Red Hat releases Red Hat Device Edge, OpenShift 4.14, and donates new Backstage plugins to open-source community
Today at KubeCon + CloudNativeCon North America 2023, Red Hat announced a number of updates to its portfolio.
First, the company announced the general availability of Red Hat Device Edge, which was created to provide a platform for deploying devices at the edge. It includes an operating system optimized for the edge and a supported distribution of the lightweight Kubernetes project MicroShift, providing customers with two deployment options.
According to Red Hat, other benefits include a minimal footprint, a consistent operational experience, workload flexibility, and simplified deployment.
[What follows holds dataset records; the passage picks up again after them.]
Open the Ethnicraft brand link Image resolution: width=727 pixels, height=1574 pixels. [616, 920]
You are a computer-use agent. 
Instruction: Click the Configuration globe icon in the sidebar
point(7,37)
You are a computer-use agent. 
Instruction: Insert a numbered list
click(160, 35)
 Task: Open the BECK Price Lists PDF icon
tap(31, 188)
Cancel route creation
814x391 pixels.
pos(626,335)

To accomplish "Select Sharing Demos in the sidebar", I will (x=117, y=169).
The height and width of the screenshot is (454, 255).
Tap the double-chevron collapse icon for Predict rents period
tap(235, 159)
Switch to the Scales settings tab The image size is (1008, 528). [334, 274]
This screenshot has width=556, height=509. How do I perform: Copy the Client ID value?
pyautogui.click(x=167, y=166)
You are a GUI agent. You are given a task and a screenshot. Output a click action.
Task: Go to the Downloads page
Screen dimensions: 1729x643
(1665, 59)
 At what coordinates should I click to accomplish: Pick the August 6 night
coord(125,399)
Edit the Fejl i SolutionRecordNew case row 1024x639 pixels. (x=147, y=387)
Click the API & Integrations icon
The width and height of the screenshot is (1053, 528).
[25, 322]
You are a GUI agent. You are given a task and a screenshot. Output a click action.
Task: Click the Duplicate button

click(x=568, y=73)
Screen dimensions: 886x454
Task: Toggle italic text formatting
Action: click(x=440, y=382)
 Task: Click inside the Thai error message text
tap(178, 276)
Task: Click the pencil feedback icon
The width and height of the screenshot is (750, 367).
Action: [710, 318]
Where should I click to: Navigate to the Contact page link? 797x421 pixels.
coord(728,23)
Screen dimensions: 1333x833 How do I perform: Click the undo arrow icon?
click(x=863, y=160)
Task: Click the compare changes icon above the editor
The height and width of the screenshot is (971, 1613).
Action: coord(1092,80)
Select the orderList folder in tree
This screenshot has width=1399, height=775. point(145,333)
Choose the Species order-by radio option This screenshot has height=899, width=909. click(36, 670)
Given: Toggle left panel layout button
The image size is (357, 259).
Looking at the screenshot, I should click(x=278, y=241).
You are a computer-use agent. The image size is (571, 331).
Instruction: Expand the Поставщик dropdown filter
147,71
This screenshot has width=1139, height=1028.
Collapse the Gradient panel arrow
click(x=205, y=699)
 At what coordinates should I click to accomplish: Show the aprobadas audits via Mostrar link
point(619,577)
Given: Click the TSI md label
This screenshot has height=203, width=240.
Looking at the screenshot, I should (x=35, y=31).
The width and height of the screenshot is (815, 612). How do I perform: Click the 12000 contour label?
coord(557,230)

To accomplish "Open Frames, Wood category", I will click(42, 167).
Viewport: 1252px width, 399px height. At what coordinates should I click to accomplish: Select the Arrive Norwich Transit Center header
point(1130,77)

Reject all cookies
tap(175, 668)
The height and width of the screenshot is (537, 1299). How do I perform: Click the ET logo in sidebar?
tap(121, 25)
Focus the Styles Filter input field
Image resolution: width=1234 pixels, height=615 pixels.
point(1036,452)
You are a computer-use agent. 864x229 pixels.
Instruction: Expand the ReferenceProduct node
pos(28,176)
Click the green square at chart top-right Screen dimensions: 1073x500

Next, it released Red Hat OpenShift 4.14. The latest version includes the general availability of hosted control planes, which reduces management costs, improves cluster provisioning time, helps overcome limitations due to cluster scale, and decouples control planes from workloads for greater security. Red Hat claims that hosted control planes can save 30% in infrastructure costs and 60% in developer time.
Other capabilities include the ability to run virtual machines and containers side by side using Red Hat OpenShift Virtualization, support for NVIDIA GPU accelerators, and the availability of Red Hat OpenShift Dedicated on Google Cloud Marketplace.
The company also revealed it has donated five new plugins to Backstage, which is a framework for building developer portals. The technologies that correspond to the new plugins include Azure Container Registry, JFrog Artifactory, Kiali, Nexus, and 3scale.
This isn’t the first time Red Hat has contributed to the Backstage community. In 2022, the company first joined that community and then donated five plugins back in May of this year. Those plugins include Application Topology for Kubernetes, Multi Cluster View with Open Cluster Management, Container Image Registry for Quay, Pipelines with Tekton, and Authentication and Authorization with Keycloak.
“We believe the future of developer productivity depends on the continued evolution and innovation of projects like Backstage, and we’re focused on making this future a reality through contributions that help simplify, extend and accelerate the development process,” said Balaji Sivasubramanian, senior director of Developer Tools Product Management at Red Hat. “Donating these plug-ins to the Backstage community is a reflection of Red Hat’s commitment to helping developers meet the demands of today as they innovate for tomorrow.”
Finally, Red Hat launched Ansible Inside, which allows developers to embed Ansible Playbooks inside their applications. According to the company, this offering was built for customers who want to embed automation in their applications, but don’t require all of the capabilities offered by Ansible Automation Platform.